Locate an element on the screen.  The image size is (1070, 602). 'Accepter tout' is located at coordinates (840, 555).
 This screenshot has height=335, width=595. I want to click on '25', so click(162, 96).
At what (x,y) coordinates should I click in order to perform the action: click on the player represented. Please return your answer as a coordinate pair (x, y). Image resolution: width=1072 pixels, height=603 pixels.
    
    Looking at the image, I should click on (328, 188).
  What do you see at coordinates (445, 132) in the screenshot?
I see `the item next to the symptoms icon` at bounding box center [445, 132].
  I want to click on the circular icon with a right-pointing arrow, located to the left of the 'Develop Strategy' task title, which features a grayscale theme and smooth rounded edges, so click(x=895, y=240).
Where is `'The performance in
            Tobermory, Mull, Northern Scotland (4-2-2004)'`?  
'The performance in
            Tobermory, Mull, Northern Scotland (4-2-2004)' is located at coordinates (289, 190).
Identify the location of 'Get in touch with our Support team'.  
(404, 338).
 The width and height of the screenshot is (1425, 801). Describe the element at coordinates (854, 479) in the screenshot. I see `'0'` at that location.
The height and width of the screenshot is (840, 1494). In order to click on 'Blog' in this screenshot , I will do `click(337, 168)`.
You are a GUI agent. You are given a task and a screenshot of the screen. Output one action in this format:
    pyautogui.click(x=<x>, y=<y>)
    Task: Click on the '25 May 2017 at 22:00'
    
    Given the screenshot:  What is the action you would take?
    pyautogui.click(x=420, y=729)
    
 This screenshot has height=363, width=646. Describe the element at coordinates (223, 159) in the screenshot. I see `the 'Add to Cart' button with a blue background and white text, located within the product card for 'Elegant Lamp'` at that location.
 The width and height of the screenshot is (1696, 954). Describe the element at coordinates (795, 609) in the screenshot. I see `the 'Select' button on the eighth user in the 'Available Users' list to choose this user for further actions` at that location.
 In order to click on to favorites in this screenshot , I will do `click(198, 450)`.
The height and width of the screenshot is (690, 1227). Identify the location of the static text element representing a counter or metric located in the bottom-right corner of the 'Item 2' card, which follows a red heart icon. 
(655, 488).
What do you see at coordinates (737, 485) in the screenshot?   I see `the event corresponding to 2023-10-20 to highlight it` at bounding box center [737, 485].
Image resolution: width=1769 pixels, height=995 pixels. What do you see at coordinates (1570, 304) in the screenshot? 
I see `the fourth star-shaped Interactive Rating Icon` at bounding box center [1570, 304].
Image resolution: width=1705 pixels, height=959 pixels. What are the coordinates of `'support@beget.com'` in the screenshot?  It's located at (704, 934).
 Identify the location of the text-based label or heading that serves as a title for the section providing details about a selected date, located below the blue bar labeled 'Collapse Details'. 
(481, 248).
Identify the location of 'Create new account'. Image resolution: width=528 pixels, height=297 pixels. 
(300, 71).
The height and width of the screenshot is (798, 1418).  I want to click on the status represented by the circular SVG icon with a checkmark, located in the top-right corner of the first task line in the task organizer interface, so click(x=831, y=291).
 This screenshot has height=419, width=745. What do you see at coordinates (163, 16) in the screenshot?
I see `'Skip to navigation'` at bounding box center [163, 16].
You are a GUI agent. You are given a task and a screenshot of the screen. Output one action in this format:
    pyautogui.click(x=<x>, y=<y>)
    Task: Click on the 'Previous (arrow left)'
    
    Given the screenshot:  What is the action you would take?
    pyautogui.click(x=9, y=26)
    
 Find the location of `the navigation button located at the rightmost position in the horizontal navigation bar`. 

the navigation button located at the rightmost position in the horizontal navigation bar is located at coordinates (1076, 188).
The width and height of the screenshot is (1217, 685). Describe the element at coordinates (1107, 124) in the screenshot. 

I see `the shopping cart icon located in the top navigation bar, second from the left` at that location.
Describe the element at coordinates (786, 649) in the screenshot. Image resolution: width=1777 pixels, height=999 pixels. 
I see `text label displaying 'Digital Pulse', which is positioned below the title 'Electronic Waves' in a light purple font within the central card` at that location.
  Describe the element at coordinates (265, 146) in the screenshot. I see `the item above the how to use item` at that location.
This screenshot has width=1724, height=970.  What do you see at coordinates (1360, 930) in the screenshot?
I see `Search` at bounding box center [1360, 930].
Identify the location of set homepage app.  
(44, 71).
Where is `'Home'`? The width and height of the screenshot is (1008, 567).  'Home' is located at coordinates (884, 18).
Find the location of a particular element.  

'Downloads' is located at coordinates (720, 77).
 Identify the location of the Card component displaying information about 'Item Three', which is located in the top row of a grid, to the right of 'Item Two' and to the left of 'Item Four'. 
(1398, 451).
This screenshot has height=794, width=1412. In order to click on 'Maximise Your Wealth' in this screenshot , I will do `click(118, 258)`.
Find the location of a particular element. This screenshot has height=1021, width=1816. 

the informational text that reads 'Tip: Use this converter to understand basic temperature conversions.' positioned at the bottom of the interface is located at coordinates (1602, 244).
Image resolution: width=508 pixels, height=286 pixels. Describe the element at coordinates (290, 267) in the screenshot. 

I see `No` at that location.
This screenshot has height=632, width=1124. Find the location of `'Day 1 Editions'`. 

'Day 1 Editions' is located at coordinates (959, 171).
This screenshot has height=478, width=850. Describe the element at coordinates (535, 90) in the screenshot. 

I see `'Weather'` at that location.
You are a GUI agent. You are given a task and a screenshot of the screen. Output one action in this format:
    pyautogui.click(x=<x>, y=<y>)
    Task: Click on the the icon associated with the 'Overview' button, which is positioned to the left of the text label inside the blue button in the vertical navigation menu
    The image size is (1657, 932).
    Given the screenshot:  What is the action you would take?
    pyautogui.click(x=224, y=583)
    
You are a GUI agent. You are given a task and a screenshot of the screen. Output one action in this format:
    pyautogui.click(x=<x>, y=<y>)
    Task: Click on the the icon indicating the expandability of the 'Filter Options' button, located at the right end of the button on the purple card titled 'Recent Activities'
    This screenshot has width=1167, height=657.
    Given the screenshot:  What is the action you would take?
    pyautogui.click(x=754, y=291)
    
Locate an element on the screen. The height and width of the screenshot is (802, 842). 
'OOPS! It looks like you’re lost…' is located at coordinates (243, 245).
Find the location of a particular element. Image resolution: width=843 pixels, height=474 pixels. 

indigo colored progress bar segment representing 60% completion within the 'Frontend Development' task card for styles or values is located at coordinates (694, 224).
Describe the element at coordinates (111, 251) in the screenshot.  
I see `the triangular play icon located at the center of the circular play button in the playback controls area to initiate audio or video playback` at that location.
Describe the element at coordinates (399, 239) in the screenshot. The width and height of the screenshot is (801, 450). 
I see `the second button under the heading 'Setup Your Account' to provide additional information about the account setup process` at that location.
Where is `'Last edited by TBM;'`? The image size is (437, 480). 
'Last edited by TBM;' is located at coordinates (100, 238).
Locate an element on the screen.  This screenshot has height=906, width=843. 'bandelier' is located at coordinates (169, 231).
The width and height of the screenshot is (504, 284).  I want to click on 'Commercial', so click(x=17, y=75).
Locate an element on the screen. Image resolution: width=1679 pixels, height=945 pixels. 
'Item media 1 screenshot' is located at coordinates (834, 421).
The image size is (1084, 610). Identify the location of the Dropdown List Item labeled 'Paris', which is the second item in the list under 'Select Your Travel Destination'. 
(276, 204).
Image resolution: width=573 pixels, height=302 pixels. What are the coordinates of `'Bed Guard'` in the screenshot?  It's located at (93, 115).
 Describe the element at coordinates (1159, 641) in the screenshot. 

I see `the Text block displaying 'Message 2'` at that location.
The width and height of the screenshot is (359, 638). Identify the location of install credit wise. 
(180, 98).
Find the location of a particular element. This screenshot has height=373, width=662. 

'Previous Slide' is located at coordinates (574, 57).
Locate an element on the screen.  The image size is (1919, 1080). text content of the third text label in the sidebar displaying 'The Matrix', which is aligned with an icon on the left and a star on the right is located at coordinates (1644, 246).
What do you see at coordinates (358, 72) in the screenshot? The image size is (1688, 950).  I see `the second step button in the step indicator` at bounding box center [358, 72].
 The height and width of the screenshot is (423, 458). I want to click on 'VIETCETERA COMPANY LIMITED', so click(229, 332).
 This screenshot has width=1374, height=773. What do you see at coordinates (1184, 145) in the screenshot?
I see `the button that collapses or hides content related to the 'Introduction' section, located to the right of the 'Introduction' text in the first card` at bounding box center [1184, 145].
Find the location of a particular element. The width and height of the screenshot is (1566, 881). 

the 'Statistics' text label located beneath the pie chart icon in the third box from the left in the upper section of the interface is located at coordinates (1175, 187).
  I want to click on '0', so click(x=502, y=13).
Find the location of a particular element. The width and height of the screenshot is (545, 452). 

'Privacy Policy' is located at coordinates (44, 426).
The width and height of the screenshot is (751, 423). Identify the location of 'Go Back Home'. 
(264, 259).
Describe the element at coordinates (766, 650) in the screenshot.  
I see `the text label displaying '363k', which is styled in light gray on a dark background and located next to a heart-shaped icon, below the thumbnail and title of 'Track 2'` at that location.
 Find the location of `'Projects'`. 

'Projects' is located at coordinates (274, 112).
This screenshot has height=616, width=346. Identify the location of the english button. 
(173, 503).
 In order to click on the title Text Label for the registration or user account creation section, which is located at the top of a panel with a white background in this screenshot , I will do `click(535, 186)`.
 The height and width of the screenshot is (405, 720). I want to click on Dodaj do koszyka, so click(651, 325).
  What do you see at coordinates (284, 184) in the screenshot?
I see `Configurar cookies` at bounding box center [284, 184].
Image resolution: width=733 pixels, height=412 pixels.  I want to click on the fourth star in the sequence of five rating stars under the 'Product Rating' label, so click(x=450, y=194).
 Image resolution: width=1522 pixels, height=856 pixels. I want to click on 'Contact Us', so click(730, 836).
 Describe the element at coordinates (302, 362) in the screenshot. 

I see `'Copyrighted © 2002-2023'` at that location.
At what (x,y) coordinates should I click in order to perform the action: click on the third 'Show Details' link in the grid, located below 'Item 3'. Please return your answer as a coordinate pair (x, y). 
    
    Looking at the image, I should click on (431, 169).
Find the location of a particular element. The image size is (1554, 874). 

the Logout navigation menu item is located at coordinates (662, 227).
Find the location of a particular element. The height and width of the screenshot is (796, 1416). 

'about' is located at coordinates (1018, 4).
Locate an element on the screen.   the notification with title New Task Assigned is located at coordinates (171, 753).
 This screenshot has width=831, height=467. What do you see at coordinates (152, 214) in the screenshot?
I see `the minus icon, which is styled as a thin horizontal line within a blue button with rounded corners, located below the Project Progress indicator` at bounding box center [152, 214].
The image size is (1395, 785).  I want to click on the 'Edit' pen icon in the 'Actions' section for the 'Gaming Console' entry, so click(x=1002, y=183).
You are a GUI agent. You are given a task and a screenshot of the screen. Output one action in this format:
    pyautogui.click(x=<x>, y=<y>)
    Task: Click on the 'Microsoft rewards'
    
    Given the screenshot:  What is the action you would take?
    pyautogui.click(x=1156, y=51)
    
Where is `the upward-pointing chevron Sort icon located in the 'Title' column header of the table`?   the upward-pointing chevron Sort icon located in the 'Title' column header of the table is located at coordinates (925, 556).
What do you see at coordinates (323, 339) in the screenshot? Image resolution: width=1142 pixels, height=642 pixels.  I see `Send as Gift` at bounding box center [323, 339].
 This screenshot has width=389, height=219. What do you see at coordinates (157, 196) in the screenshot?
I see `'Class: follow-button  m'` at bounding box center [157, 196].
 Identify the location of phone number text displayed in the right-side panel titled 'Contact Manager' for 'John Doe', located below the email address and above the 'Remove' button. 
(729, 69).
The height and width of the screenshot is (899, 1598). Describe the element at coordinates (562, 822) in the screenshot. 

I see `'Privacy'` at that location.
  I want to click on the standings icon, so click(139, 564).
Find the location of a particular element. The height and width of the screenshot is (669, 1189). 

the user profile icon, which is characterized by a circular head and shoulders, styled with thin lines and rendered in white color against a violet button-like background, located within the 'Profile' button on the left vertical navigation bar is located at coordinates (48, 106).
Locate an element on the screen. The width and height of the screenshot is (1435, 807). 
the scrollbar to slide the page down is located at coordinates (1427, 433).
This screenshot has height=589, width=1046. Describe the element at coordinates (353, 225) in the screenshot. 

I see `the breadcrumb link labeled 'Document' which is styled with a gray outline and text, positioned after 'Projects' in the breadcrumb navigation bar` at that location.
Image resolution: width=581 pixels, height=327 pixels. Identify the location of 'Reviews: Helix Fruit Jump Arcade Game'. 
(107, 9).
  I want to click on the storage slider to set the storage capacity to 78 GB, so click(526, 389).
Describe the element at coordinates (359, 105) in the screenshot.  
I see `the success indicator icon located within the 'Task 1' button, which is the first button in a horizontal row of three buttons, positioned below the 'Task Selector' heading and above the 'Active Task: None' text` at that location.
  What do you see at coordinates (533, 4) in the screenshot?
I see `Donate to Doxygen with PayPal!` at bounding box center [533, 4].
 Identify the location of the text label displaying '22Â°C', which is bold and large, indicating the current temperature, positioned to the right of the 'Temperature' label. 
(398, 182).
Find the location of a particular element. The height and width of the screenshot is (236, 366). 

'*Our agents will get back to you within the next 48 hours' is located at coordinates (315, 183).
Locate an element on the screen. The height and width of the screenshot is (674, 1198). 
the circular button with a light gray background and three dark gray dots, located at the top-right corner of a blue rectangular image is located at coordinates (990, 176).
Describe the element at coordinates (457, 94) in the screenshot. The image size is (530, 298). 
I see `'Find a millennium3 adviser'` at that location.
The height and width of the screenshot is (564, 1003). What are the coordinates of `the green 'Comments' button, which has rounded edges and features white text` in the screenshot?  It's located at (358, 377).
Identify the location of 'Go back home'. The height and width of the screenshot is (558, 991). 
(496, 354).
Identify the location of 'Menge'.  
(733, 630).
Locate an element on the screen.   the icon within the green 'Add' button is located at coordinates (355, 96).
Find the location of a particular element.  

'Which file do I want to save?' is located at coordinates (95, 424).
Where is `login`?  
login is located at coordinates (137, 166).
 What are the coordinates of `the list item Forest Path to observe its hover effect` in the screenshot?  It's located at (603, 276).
-=-=-=-=-
Instructions to follow | Transcribe the items without any change, from the line that contains "is (545, 452)." down to the line that contains "(173, 503).", with both of those lines included.

Output for this task |
Find the location of a particular element. The width and height of the screenshot is (545, 452). 

'Privacy Policy' is located at coordinates (44, 426).
The width and height of the screenshot is (751, 423). Identify the location of 'Go Back Home'. 
(264, 259).
Describe the element at coordinates (766, 650) in the screenshot.  
I see `the text label displaying '363k', which is styled in light gray on a dark background and located next to a heart-shaped icon, below the thumbnail and title of 'Track 2'` at that location.
 Find the location of `'Projects'`. 

'Projects' is located at coordinates (274, 112).
This screenshot has height=616, width=346. Identify the location of the english button. 
(173, 503).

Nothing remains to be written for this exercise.